**Supplied records**
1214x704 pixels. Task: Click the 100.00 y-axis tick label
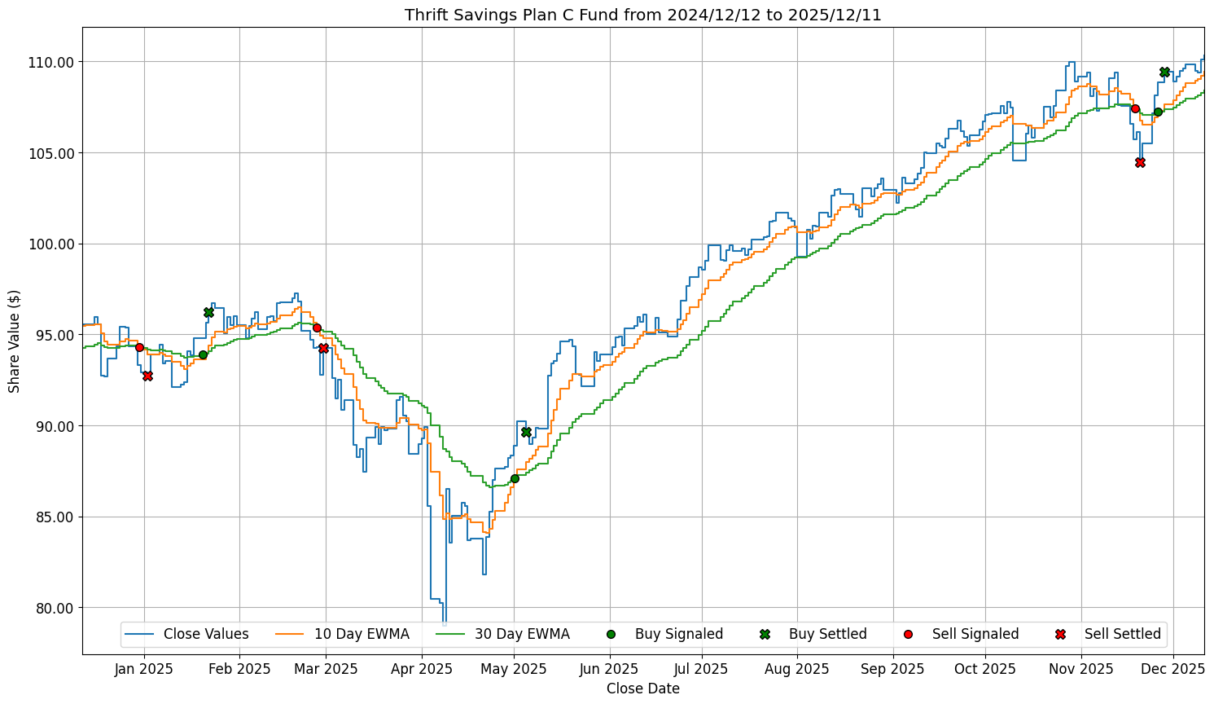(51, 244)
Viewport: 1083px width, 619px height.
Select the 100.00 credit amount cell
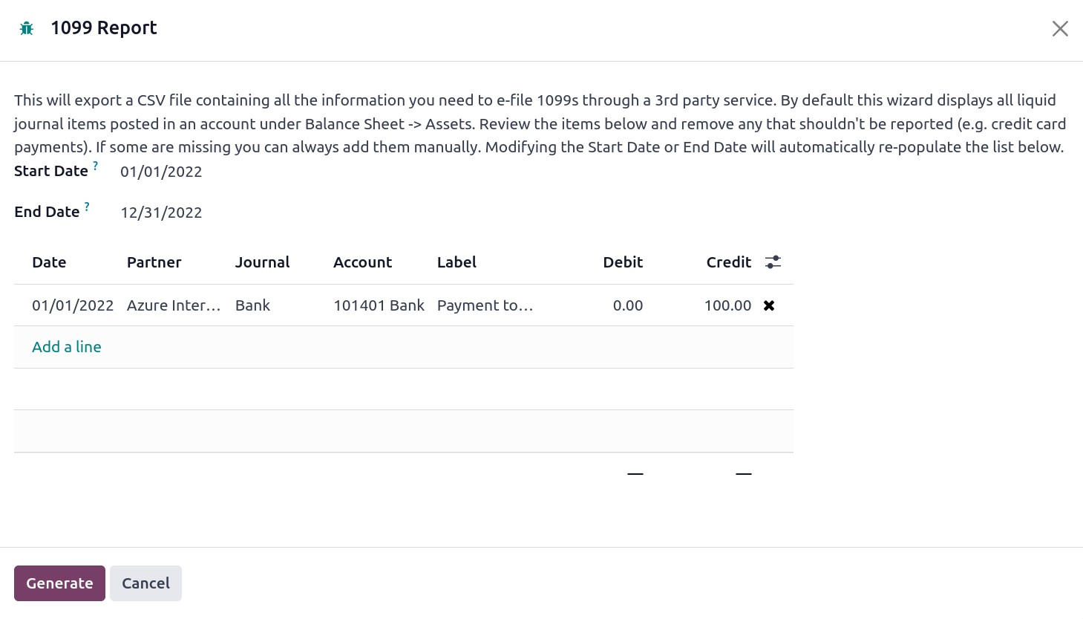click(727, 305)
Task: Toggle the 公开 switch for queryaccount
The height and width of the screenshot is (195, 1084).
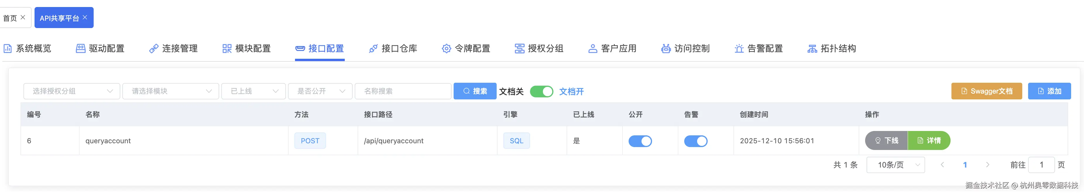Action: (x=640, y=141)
==
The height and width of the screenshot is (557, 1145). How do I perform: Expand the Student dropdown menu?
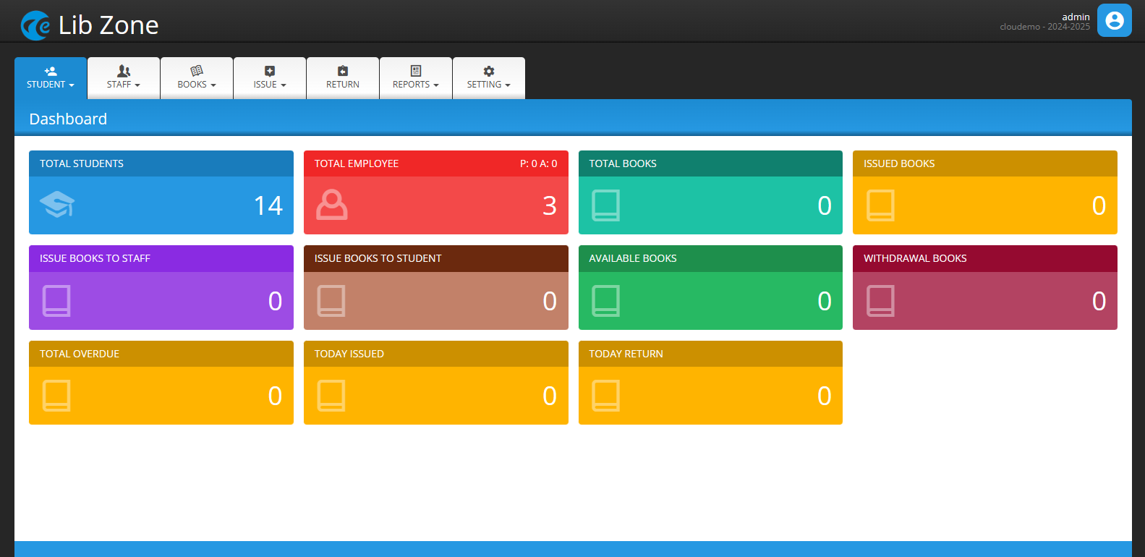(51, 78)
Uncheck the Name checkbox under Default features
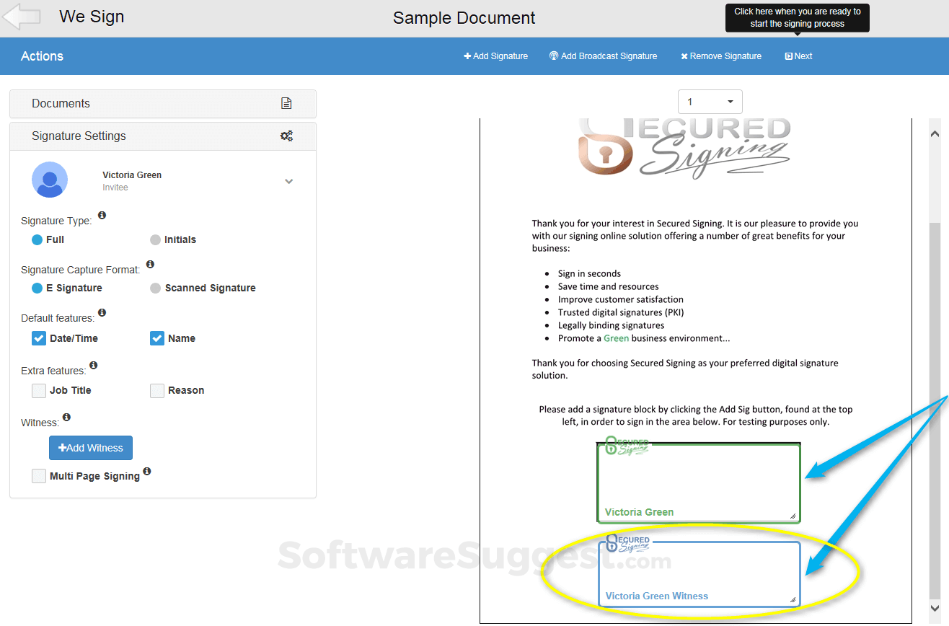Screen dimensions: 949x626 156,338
* * *
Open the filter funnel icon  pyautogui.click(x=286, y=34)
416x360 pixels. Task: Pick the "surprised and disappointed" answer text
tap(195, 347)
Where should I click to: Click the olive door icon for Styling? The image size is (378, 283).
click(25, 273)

**What the task requires**
A clean copy is needed of the lines in the listing above from the one with "1214x704 pixels. Task: Click" through the one with "Task: Toggle the 公开 switch for queryaccount", exact in every word and free of pictures.

**Response area**
1214x704 pixels. Task: Click the 100.00 y-axis tick label
(51, 244)
Viewport: 1083px width, 619px height.
Select the 100.00 credit amount cell
click(727, 305)
Task: Toggle the 公开 switch for queryaccount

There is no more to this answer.